__What to produce__
The records follow. Filter them to the lines that hold "computer".

-- Data to use follows --

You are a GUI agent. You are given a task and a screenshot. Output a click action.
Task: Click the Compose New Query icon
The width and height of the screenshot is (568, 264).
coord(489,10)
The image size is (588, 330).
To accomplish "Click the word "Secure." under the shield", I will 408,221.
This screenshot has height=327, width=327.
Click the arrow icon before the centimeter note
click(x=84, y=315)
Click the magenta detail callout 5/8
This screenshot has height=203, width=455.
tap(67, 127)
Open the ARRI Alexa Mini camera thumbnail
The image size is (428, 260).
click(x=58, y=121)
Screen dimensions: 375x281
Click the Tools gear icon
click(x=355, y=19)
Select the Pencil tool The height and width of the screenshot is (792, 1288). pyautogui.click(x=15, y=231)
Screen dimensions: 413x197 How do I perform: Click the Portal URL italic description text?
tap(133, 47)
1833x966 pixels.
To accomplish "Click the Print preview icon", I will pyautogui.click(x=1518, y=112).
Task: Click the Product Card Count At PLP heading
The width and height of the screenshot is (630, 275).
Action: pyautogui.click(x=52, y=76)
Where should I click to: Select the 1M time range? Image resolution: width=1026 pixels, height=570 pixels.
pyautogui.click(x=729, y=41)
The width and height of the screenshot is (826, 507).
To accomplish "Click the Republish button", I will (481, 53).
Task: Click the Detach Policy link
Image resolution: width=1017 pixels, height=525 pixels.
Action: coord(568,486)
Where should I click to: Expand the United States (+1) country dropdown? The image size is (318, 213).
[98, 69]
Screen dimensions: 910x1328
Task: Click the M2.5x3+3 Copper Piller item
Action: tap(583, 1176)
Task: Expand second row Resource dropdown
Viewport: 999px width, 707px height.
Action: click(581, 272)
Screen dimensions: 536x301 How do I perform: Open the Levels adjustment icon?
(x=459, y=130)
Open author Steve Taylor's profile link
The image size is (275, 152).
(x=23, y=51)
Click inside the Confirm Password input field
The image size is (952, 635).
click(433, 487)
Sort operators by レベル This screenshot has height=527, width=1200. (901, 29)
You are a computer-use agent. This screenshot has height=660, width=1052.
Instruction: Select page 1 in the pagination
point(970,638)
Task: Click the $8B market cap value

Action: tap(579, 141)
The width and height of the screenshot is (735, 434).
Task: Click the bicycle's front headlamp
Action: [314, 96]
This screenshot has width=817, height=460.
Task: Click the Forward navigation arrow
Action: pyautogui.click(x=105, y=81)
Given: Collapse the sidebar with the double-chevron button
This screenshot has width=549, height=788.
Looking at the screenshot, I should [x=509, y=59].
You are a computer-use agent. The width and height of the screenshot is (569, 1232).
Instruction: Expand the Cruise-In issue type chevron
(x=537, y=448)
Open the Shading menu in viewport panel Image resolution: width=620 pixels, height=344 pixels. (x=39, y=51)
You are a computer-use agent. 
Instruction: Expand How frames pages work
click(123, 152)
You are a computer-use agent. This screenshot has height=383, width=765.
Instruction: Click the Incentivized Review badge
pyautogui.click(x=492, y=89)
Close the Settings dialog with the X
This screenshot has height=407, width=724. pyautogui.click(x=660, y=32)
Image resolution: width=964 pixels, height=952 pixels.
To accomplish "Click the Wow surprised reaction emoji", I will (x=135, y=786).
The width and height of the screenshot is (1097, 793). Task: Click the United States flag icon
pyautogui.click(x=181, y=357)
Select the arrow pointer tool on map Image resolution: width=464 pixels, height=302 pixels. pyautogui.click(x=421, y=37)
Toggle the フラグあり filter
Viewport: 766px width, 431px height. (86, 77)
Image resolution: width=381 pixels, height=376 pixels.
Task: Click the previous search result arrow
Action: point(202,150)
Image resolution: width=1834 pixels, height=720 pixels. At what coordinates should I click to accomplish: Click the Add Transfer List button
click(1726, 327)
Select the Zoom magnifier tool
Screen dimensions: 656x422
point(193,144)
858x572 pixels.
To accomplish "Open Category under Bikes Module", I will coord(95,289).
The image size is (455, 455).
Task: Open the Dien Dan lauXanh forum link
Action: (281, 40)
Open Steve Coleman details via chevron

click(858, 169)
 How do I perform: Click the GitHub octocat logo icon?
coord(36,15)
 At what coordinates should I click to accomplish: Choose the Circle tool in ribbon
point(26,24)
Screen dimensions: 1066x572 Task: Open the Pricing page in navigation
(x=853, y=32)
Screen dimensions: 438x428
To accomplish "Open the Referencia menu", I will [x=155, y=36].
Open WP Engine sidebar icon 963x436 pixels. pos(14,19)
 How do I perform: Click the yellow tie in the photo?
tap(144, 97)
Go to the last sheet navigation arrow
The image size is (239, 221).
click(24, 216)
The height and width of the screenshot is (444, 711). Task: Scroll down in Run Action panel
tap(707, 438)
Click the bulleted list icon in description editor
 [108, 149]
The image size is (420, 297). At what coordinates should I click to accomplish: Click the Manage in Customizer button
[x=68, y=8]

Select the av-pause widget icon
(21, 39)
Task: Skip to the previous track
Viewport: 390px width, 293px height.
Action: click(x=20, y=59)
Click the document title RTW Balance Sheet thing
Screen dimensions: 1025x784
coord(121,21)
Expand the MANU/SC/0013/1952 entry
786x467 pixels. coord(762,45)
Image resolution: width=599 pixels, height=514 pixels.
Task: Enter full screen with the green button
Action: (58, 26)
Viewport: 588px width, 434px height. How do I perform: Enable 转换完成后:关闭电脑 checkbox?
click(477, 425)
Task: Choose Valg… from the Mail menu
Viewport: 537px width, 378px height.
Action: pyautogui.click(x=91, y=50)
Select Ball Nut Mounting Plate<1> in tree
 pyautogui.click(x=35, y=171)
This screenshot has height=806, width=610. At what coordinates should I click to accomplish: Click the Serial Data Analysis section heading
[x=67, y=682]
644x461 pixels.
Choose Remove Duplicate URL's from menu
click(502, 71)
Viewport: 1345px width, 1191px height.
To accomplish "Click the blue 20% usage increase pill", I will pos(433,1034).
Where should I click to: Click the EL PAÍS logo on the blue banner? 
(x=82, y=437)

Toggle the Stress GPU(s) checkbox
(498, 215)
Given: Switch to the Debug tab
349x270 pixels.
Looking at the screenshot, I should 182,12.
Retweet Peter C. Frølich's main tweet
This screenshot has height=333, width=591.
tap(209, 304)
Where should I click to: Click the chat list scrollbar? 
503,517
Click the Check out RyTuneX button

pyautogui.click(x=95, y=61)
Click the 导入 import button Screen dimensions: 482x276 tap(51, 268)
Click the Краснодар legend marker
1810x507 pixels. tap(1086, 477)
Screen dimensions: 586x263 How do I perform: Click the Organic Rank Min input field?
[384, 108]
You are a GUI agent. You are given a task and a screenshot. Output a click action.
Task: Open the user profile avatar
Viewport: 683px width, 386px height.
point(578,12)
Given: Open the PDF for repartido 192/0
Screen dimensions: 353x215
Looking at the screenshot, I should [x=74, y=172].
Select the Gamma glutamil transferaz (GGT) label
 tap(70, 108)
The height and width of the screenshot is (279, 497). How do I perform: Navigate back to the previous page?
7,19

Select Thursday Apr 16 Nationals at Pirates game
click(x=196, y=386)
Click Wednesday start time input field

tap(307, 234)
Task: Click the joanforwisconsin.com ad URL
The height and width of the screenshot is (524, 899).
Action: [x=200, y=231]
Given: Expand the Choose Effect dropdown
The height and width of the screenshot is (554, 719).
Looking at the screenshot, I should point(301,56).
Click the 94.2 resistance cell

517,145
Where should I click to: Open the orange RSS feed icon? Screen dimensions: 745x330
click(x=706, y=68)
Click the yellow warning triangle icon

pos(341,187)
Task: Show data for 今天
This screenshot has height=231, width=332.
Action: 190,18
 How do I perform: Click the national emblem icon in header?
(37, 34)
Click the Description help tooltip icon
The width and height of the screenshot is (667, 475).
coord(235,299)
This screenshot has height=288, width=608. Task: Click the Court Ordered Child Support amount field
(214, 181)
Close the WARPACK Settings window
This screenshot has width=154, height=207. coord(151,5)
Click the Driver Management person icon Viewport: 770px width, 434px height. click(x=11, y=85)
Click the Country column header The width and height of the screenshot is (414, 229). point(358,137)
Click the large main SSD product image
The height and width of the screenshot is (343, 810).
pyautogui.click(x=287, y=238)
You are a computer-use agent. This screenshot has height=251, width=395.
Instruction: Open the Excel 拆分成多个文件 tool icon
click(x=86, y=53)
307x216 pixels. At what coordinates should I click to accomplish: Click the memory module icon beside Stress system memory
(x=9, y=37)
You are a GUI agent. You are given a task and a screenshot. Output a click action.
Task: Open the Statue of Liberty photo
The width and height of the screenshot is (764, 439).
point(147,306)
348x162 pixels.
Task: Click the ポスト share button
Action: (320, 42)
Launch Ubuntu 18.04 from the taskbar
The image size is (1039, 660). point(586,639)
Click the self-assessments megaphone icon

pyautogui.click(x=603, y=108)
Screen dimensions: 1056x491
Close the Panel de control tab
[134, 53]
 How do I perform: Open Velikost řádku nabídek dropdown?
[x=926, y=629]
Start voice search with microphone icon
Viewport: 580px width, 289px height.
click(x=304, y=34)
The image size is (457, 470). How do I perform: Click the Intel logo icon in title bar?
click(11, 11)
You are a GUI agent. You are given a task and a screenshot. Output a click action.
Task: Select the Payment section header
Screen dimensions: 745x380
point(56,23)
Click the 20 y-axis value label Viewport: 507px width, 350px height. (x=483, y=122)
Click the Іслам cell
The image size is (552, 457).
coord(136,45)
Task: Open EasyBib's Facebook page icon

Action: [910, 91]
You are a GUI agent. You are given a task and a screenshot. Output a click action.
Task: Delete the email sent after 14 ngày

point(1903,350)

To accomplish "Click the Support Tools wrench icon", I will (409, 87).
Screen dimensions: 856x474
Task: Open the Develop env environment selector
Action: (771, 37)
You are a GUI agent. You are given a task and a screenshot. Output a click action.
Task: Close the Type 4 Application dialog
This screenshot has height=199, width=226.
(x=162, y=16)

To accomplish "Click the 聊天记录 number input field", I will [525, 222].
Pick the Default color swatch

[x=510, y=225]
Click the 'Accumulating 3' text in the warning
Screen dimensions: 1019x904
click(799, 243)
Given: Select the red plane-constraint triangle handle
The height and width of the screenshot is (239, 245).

-- Data to use concluded --

__Answer below__
You are a computer-use agent. This screenshot has height=660, width=1052.
You are a computer-use agent. The width and height of the screenshot is (569, 1232).
You are a computer-use agent. 
You are a computer-use agent. This screenshot has height=383, width=765.
You are a computer-use agent. This screenshot has height=251, width=395.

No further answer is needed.